Malheureusement, ce jugement ne semble pas être en mesure de bloquer la vente ordonnée par l’Office des poursuites : il ne peut y surseoir sans l’accord de la BCV qui, elle, n’accepte pas de libérer la cédule hypothécaire sans l’accord des deux frères. Un accord que Gilbert n’est pas près d’obtenir sachant que son frère a fait recours contre la décision d’attribution du domaine.
Le domaine de la Condémine est donc menacé : sa mise en faillite est prévue pour le 24 février 2010.
Pourquoi la BCV est-elle tout à coup si pressée de liquider une affaire qui pourrait attendre la fin du procès et des recours en cours ?
Qu’est-ce qui pourra bien arrêter cette machine infernale, qui broie celle et ceux qui veulent vivre de la terre et de leur aptitude à la cultiver ?
Qui pressera sur le bouton d’arrêt d’urgence de ce mécanisme enclenché par un frère cupide qui a trahi la confiance de sa famille avec la complaisance plus ou moins involontaire des banques, des juges et des lois ?
Qui s’intéressera au sort de cette famille d’agriculteurs ? L’Etat, la BCV, l’Office des poursuites, les syndicats de paysans, un politicien influent, membre du Conseil d’administration de la BCV, ou un autre ?
Un mécène surgira-t-il en dernière minute ou faudra-t-il envisager d’occuper le siège central de la BCV pour lui apprendre la patience ? Je n’en ai pas la moindre idée, mais je sais que cela urge : le 24 février 2010, c’est demain.
Cette histoire, aussi compliquée que grave pour l’agriculture et pour nos assiettes, l’est surtout pour les Chauvet.
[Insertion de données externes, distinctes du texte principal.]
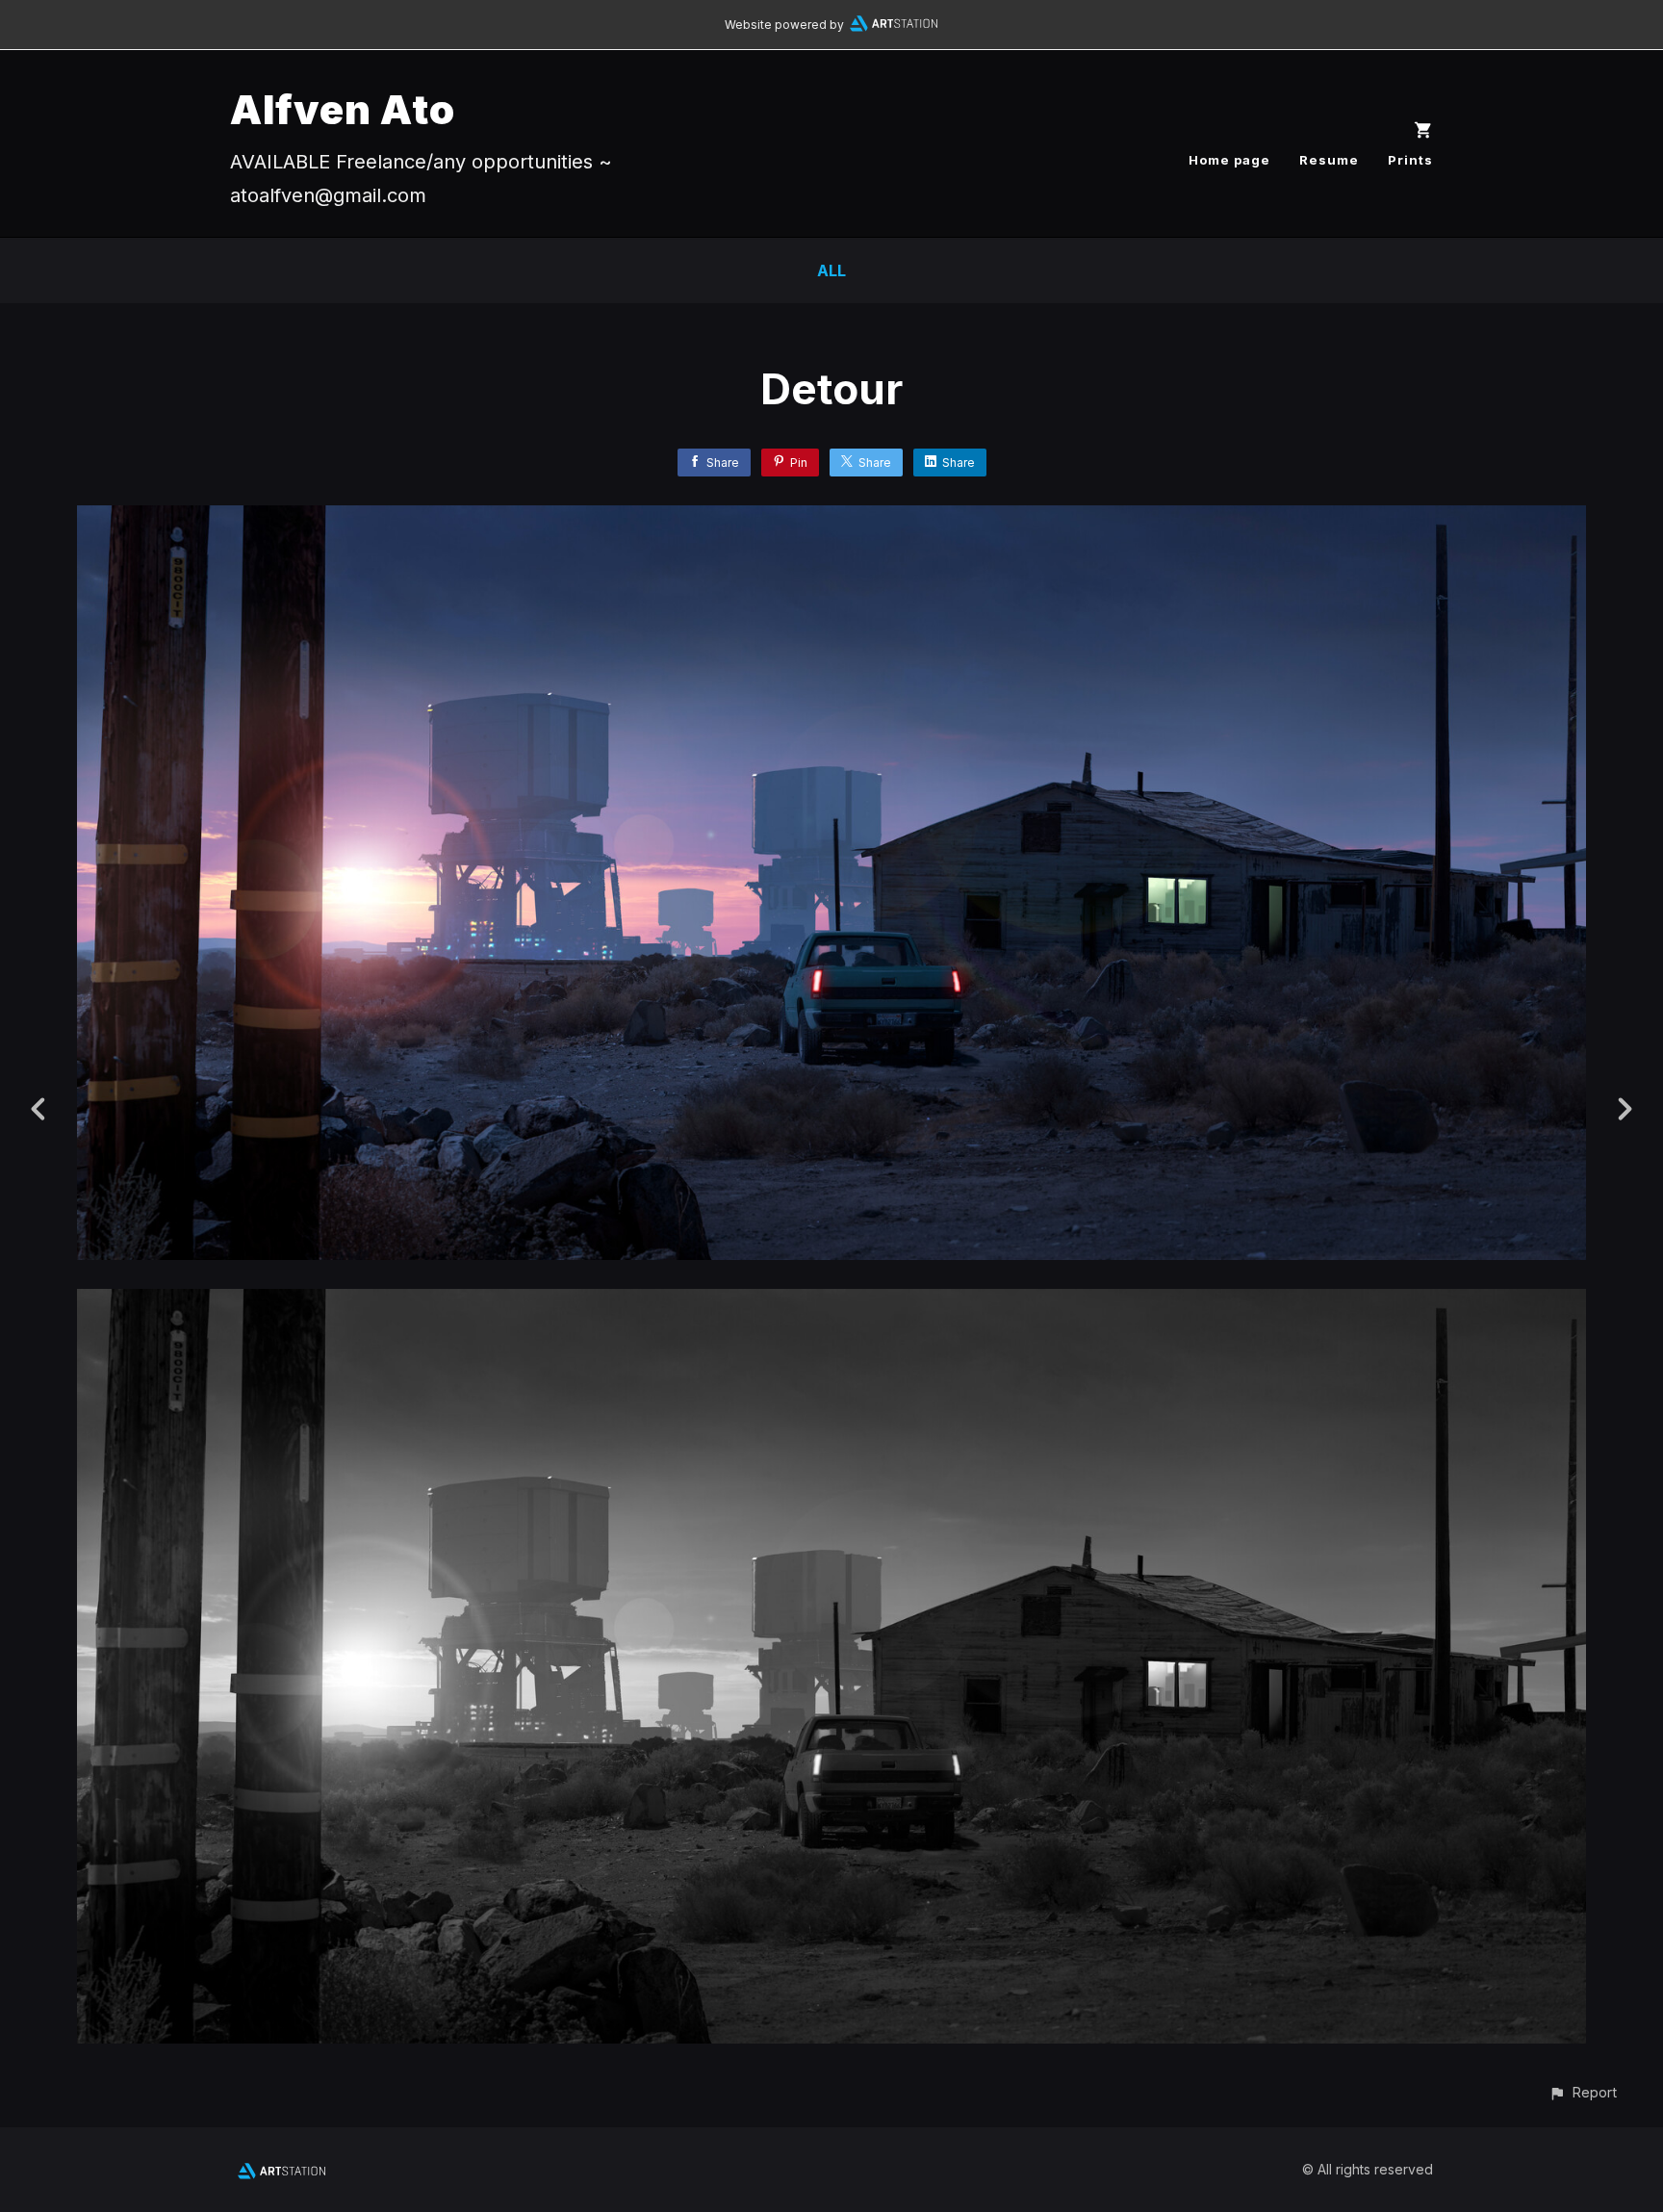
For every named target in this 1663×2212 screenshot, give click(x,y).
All (831, 270)
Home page (1229, 159)
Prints (1410, 159)
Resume (1329, 159)
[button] (1583, 2092)
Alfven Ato (342, 109)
Par ailleurs, elle pose aussi la question de la propriété du sol. À l’heure où les collectivités publiques louent – par le biais de droits de superficie – leurs terrains, en fait les nôtres, pour la construction de parkings, de stades de football, de supermarchés ou de parcs d’attractions, comment se fait-il que celles et ceux qui veulent simplement vivre de la terre en soient réduits à se battre contre les banques, la justice, les promoteurs et, de manière générale, l’appât du gain ?
Un début d’explication réside peut-être dans la remise en question du sacro-saint droit à la propriété foncière.